• Records for processing:
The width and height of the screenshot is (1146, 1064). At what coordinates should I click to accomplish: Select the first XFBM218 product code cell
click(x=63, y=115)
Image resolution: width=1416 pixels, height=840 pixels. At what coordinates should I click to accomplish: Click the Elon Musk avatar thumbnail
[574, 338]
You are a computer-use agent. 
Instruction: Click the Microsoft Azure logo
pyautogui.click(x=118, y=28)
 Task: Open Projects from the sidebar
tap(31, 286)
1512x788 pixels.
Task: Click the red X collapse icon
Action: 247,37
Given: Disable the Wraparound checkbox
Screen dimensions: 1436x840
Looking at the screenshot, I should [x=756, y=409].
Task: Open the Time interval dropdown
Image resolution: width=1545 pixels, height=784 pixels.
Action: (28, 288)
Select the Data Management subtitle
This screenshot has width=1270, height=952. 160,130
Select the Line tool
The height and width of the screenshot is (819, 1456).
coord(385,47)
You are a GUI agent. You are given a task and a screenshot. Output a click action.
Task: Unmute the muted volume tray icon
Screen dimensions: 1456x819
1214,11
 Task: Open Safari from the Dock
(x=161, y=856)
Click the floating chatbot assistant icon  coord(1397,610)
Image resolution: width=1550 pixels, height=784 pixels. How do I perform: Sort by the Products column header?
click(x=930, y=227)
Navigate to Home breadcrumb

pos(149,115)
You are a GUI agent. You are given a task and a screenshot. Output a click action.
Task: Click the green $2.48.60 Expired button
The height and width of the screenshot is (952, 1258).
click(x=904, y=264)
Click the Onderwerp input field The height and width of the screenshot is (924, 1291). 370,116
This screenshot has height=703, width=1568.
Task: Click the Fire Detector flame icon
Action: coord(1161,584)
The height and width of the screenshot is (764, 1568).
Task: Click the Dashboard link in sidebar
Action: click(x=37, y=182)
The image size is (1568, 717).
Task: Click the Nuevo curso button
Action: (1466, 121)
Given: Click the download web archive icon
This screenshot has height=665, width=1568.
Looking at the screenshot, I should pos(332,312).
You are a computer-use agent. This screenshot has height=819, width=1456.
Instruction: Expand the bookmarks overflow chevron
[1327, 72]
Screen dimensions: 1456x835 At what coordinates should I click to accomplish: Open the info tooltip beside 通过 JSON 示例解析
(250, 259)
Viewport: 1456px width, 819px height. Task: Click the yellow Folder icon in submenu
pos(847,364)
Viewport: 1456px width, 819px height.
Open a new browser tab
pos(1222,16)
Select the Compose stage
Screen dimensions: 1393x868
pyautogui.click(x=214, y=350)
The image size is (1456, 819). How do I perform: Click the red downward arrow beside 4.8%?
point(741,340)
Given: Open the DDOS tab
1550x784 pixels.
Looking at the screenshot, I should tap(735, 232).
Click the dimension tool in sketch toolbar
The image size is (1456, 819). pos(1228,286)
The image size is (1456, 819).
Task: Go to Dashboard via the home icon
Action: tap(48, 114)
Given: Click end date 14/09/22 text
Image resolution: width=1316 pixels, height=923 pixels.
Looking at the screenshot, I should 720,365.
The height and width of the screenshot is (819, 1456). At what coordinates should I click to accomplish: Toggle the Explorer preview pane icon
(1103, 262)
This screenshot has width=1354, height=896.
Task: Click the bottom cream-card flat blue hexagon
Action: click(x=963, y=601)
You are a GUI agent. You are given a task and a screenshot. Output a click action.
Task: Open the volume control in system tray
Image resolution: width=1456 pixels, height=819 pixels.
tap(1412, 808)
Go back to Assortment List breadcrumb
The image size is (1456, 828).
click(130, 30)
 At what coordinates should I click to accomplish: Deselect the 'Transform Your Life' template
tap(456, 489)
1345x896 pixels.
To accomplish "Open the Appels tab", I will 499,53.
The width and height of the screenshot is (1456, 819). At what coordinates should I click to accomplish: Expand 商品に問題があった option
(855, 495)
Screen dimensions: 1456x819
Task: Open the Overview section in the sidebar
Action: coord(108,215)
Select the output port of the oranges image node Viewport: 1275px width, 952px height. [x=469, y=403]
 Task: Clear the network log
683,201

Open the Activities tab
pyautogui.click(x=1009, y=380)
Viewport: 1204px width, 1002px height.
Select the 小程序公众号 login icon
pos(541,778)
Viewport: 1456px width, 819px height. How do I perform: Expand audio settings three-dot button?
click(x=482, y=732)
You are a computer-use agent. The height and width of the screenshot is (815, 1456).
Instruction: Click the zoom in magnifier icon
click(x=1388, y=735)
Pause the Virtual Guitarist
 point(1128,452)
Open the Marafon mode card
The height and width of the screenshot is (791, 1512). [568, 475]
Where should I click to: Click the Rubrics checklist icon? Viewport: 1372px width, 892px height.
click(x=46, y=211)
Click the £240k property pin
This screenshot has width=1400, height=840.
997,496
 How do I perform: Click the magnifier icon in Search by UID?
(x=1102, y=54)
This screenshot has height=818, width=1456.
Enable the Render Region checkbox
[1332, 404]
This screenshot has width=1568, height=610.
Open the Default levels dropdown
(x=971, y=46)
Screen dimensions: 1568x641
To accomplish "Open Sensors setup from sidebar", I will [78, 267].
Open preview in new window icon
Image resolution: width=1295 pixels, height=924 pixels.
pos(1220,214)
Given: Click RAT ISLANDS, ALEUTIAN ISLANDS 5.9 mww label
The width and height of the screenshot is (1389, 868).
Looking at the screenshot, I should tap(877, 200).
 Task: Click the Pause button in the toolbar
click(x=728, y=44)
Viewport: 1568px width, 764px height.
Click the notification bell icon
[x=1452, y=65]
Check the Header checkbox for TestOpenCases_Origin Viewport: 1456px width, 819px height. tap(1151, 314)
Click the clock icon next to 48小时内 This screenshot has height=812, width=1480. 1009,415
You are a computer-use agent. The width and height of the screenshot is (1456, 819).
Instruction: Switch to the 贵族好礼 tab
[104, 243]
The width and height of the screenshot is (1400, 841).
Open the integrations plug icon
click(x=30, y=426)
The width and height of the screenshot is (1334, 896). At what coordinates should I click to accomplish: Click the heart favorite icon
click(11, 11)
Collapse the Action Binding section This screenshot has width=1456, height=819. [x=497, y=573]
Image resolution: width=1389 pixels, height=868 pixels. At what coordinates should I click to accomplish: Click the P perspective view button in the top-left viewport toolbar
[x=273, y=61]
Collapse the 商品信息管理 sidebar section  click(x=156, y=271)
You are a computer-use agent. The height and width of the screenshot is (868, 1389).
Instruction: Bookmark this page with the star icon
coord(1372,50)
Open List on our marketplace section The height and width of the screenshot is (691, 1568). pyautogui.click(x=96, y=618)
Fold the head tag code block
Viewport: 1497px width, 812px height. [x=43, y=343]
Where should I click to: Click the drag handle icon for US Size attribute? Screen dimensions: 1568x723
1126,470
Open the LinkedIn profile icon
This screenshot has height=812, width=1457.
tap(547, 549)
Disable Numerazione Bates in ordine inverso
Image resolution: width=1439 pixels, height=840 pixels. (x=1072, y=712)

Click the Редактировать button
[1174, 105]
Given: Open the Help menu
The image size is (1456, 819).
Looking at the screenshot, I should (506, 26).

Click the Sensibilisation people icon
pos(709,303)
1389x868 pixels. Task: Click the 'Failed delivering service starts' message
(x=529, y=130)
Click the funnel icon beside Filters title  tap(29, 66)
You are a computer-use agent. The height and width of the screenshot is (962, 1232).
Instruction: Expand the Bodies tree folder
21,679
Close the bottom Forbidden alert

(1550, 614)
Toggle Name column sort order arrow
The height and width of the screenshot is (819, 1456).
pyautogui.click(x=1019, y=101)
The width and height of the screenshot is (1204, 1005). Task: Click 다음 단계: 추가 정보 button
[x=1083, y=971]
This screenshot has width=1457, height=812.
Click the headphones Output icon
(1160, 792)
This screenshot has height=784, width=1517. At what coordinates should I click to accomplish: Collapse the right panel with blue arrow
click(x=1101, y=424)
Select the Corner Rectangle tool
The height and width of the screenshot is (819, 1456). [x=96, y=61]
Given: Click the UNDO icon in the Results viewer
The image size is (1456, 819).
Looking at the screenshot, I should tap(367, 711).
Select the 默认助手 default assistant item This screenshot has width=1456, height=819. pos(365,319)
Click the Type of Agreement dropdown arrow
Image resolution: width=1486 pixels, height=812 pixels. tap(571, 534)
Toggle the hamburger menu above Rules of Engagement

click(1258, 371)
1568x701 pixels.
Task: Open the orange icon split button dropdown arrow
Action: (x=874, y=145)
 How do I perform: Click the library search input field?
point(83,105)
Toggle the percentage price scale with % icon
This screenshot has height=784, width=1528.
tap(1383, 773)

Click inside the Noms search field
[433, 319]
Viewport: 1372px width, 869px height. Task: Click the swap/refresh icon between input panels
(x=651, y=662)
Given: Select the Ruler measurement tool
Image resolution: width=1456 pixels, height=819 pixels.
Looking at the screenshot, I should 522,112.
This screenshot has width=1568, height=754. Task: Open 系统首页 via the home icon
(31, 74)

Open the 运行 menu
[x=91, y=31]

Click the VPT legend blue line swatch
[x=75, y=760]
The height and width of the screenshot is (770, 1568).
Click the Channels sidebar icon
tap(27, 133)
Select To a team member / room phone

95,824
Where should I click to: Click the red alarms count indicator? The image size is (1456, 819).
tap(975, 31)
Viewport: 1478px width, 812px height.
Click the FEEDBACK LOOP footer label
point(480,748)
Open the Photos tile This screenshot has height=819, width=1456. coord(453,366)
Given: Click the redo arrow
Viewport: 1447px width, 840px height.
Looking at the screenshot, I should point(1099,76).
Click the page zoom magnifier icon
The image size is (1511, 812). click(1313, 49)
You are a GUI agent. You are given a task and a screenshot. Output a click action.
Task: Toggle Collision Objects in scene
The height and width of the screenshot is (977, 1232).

• Task brief:
When a line of the records has the word "tray", pick it out and copy it.

• Exercise solution:
Task: Unmute the muted volume tray icon
Task: Open the volume control in system tray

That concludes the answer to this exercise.